Now in Schubert all the elements of intensity, power, and poetical depth in song are found united as never before in such perfection or on such a scale. The breadth and vigor of dramatic treatment, the profound and subtle harmonic changes, the accumulation of effect by the rhythm and sometimes by the independent melodic themes of the accompaniment, are all to be found in his songs; and at the same time the perfect spontaneity and the indescribable poetical fragrance of the Volkslied are fully preserved. Utterances that spring from the depth of the human soul are clothed in the highest forms of art without losing their naiveté. We must thus rank Schubert among the most consummate masters of expression the world has ever seen. His songs represent the high-water mark of human achievement in one direction, as Beethoven's symphonies represent it in another. All subsequent composers, beginning with Mendelssohn and Schumann, have been pupils of Schubert in song-writing, but no one has yet equalled the master. Mendelssohn's songs, while perfect in form and bewitching for grace, are far inferior to Schubert's in intensity of passion. On the other hand Schumann has written some songs—such as "Frühlingsnacht," "Ich grolle nicht," the "Frauenliebe" cycle, and others—which for concentrated fire, as well as for original and magnificent harmonies—almost surpass those of Schubert; but in wealth of imagination, in spontaneity and variety, he remains distinctly inferior to his master.
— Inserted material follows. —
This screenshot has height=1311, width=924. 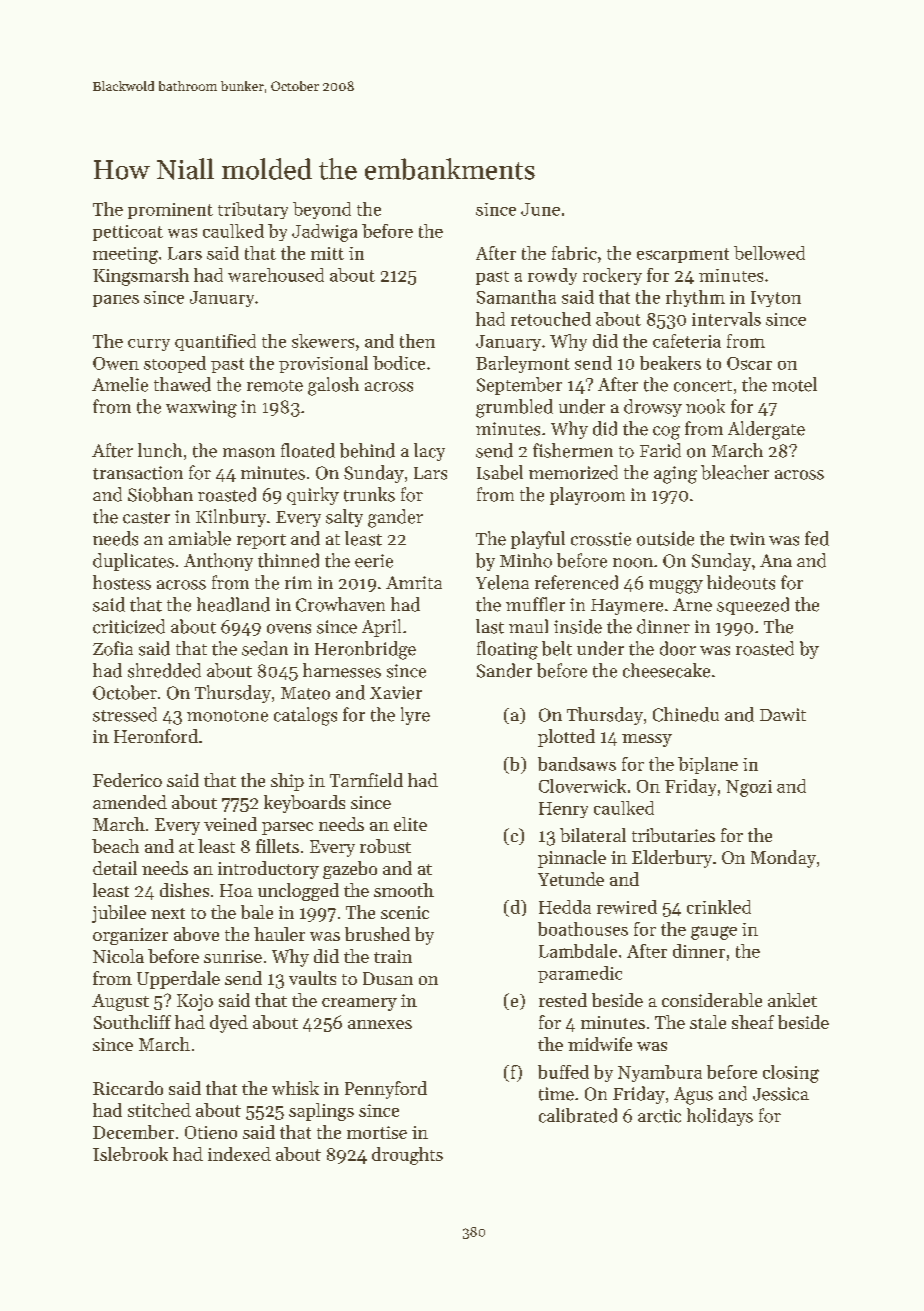 What do you see at coordinates (552, 276) in the screenshot?
I see `rowdy` at bounding box center [552, 276].
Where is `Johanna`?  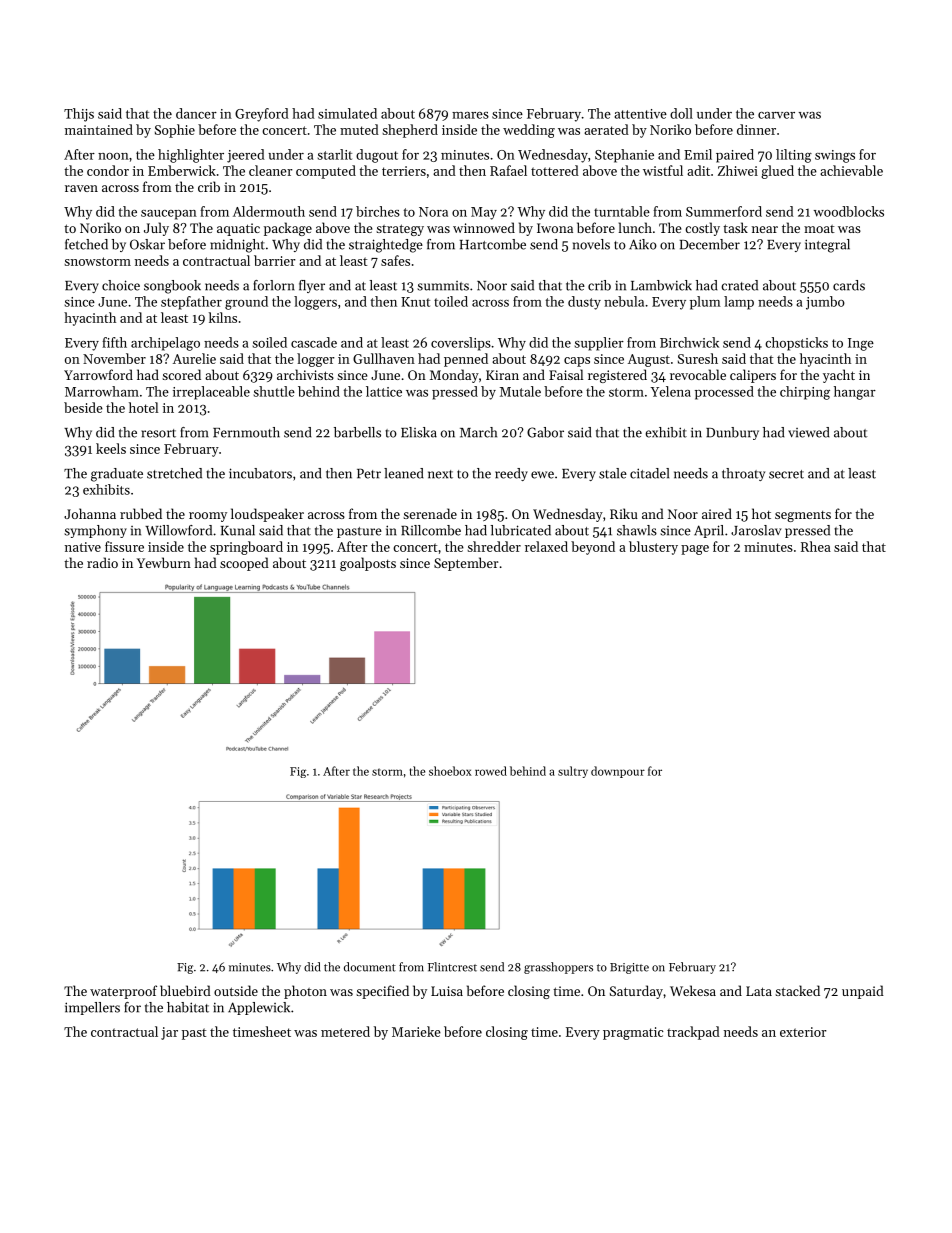 Johanna is located at coordinates (90, 513).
In thus carrying the Lied to the highest point of development it has yet reached, Schubert became one of the chief sources of inspiration for modern music in all its departments. The influence of his conception of the Lied is to be seen in all his most highly developed and characteristic writing for piano, for orchestra, and for chorus. In his earlier symphonies, quartets, and sonatas he was strongly influenced by his study of Mozart, and his own individuality is by no means so distinctly asserted as in his songs. If the sonata form of expression were as easily caught as the simple song form, this need not have been the case. After Schubert had mastered the sonata form so that it became for him as easy a vehicle of spontaneous expression as the Lied, his sonatas and symphonies became strongly characteristic and replete with originality. This is exemplified in his eighth and tenth symphonies, in his piano sonatas, Op. 42 and Op. 78, and in his later chamber music. In such compositions he simply worked within the forms perfected by Beethoven and did nothing to extend them. But his musical individuality, saturated with the Lied, impressed upon these noble works features that have influenced all later instrumental music, imparting to it a more romantic character. As Mr. Paine observes, "we are constantly surprised by the sudden and abrupt modulations, rhythmical effects of melody and accompaniment which we call Schubert's that give variety and life to his movements. The Unfinished Symphony in B minor is perhaps the most noteworthy in these respects; it is the epitome of his genius, and well typifies his own unfinished but perfect life."

In similar wise, in his smaller works for piano—his impromptus, "moments musicals," dances, marches, variations, etc.—we see the marked influence of the Lied. The impromptu in G major, Op. 90, for example, is a "song without words." In piano music not only Mendelssohn and Schumann, but also Chopin, drew copious inspiration from Schubert, who thus stands as one of the principal founders of the modern imaginative and romantic schools.